Greenpeace, in questi giorni all’isola d’Elba per la spedizione di ricerca “Difendiamo il mare”, ha reso noti i primi risultati dei monitoraggi sugli ecosistemi marini costieri svolti nell’area insieme al DiSTAV dell’Universita’ di Genova nell’ambito del progetto “Mare caldo”. I segni del’impatto sono evidenti. Per alcune specie algali sui fondali si è registrata una morìa fino al 50%.
Greenpeace, che si trova all’Isola d’Elba per la spedizione di ricerca “Difendiamo il Mare”, ha reso noti i primi risultati dei monitoraggi sugli ecosistemi marini costieri svolti nell’area insieme al DiSTAV dell’Universita’ di Genova nell’ambito del Progetto “Mare Caldo”.
Chiari segnali degli impatti dei cambiamenti climatici sui nostri mari arrivano sia dai termometri installati lo scorso inverno dall’associazione in mare a varie profondita’ sia dalle osservazioni preliminari fatte durante le immersioni. Sono stati osservati fenomeni di necrosi in specie simbolo dei fondali come la gorgonia gialla (Eunicella cavolini) e la gorgonia bianca (Eunicella singularis): in alcune aree la moria ha colpito fino al 50 per cento delle colonie. Nel caso delle gorgonie rosse (Paramuricea clavata) il 10 per cento circa di quelle osservate e’ risultata impattata, e fa temere il fatto che la maggior parte delle colonie siano state trovate ricoperte da mucillagine.
All’Isola d’Elba e’ stata rilevata una copertura quasi totale dei fondali monitorati tra i 10 e i 30 metri da parte della mucillagine, fenomeno in parte correlato proprio all’aumento delle temperature e che contribuisce alla morte degli organismi per soffocamento.
Diversa la situazione osservata sui siti monitorati all’Isola di Pianosa, area totalmente protetta, dove l’assenza di impatti antropici locali ha favorito il mantenimento di vere e proprie foreste algali, habitat ormai rari in quasi tutto il Mediterraneo, e dove sono state osservate meno mucillagini sul fondo. Gli effetti diretti del cambiamento climatico e delle anomalie termiche pregresse sono stati invece osservati sia all’Isola d’Elba sia a Pianosa, come lo sbiancamento o la morte del corallo madreporaro mediterraneo (Cladocora caespitosa) e delle alghe corallinacee, nonche’ la morte di numerosi individui del grosso bivalve Pinna nobilis, colpiti negli anni passati da una moria di massa dovuta a un consorzio di patogeni la cui diffusione e’ favorita proprio dell’aumento di temperatura dell’acqua.
“Le prime osservazioni fatte durante i monitoraggi sembrano indicare come l’aumento delle temperature stia causando impatti evidenti anche all’Elba e a Pianosa, con la morte o lo sbiancamento di alcune specie piu’ sensibili e la diffusione di specie termofile, che arrivano da mari piu’ caldi. La maggiore biodiversita’ e la presenza ridotta di mucillagine a Pianosa sono un chiaro segnale che, laddove il mare e’ totalmente protetto, le specie hanno una maggiore resilienza al cambiamento, che purtroppo e’ gia’ in atto”, dichiara Monica Montefalcone, responsabile scientifico del progetto “Mare Caldo” per il DiSTAV (Dipartimento di Scienze della Terra, dell’Ambiente e della Vita) dell’Universita’ di Genova.

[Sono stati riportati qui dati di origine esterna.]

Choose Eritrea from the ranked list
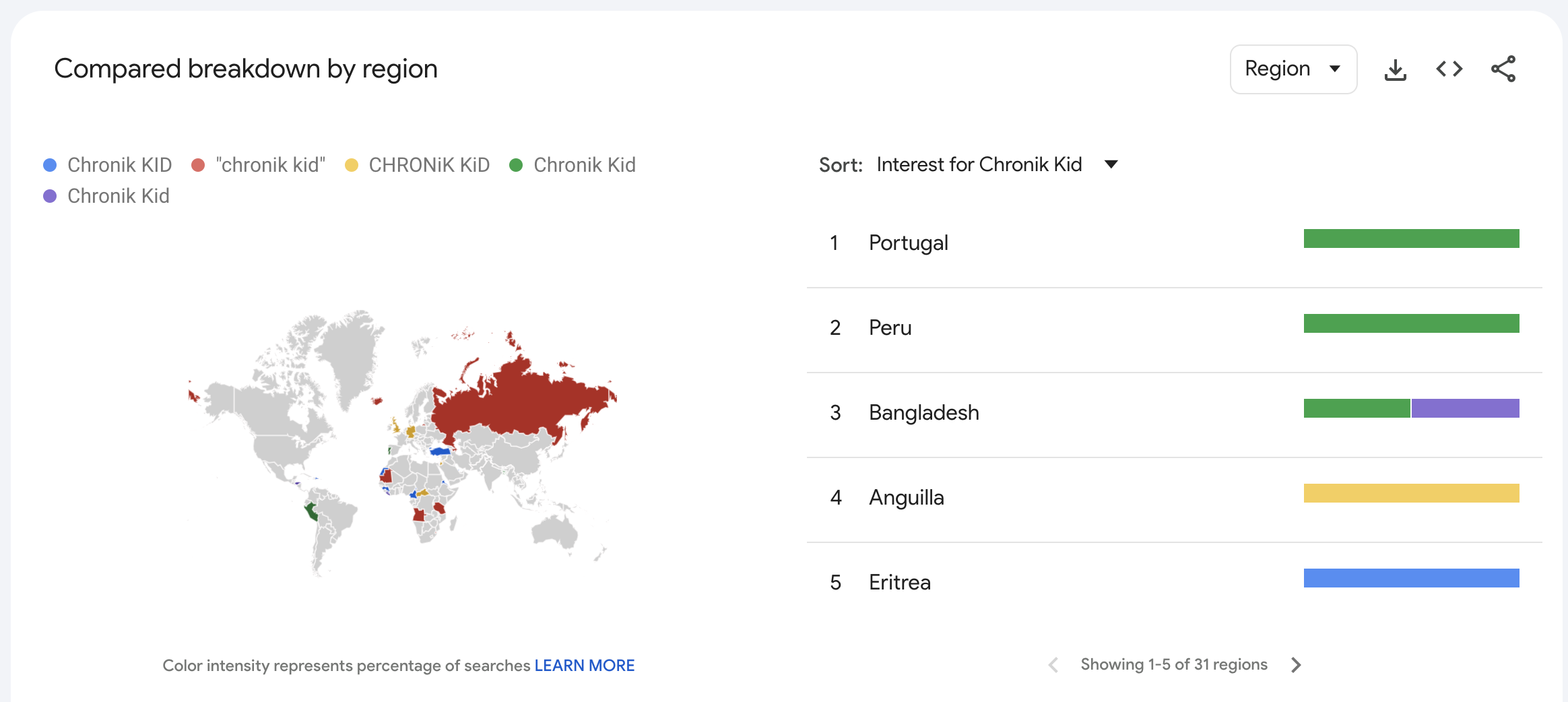 pos(899,582)
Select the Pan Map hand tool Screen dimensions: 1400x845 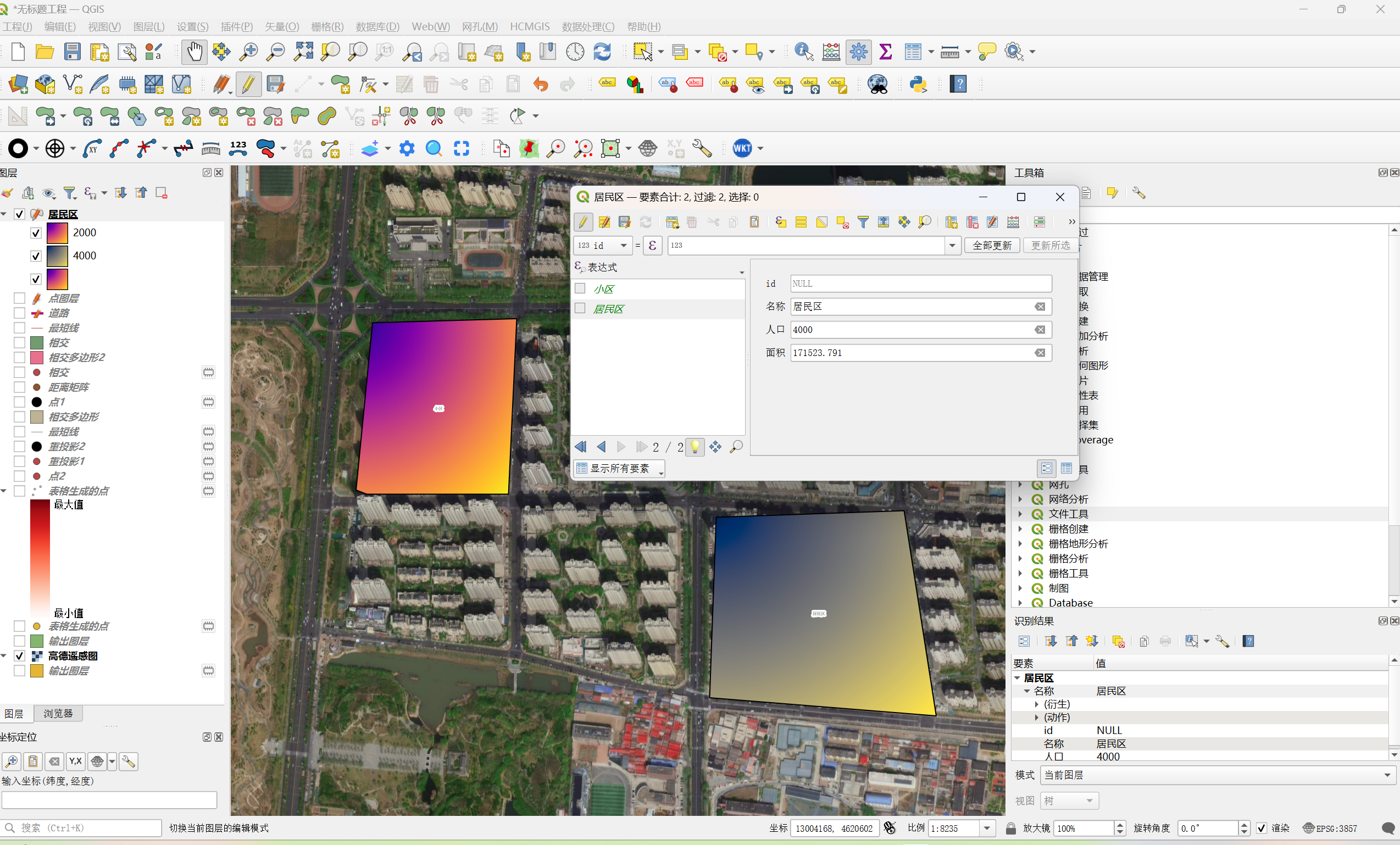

Proprio vicino alla costa dell’Isola d’Elba Greenpeace, insieme all’Universita’ di Genova, aveva posizionato lo scorso novembre una stazione pilota per misurare le variazioni delle temperature del mare a diverse profondita’. In questi giorni sono stati scaricati i primi dati dei termometri che indicano, oltre a un aumento repentino delle temperature che attorno ai 35 metri di profondita’ sono arrivate fino a 20°C a inizio giugno, anche un aumento delle temperature invernali, con una temperatura media minima tra dicembre e marzo di 15°C, di ben un grado piu’ alta delle medie registrate in superficie fino al 2006.

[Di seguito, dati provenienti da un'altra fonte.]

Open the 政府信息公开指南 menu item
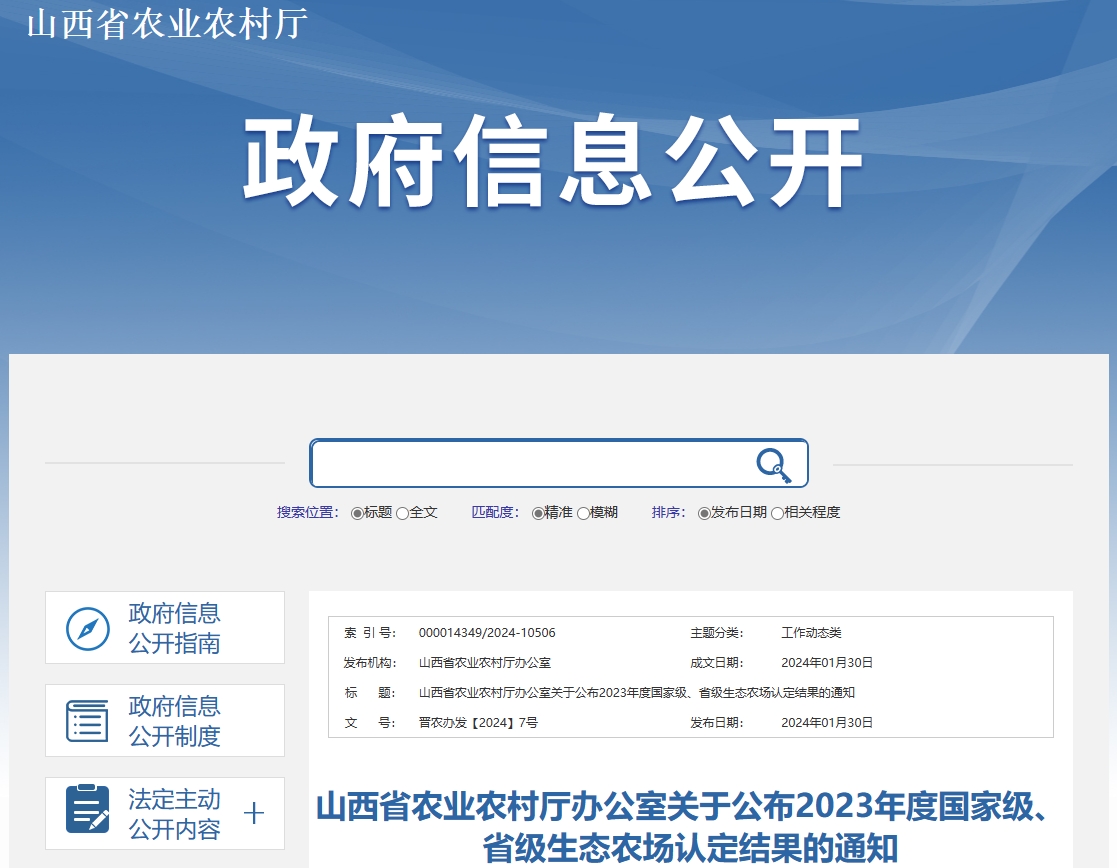 pos(174,628)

Questo riscaldamento delle acque favorisce lo spostamento verso nord delle specie termofile, come confermano le osservazioni fatte durante i monitoraggi, che hanno evidenziato la presenza di pesci normalmente abbondanti in aree piu’ calde del Mediterraneo, come la donzella pavonina (Thalassoma pavo) o alcune specie di stelle marine (Hacelia attenuata) o specie considerate “aliene” come l’alga verde Caulerpa cylindracea, originaria delle coste occidentali dell’Australia.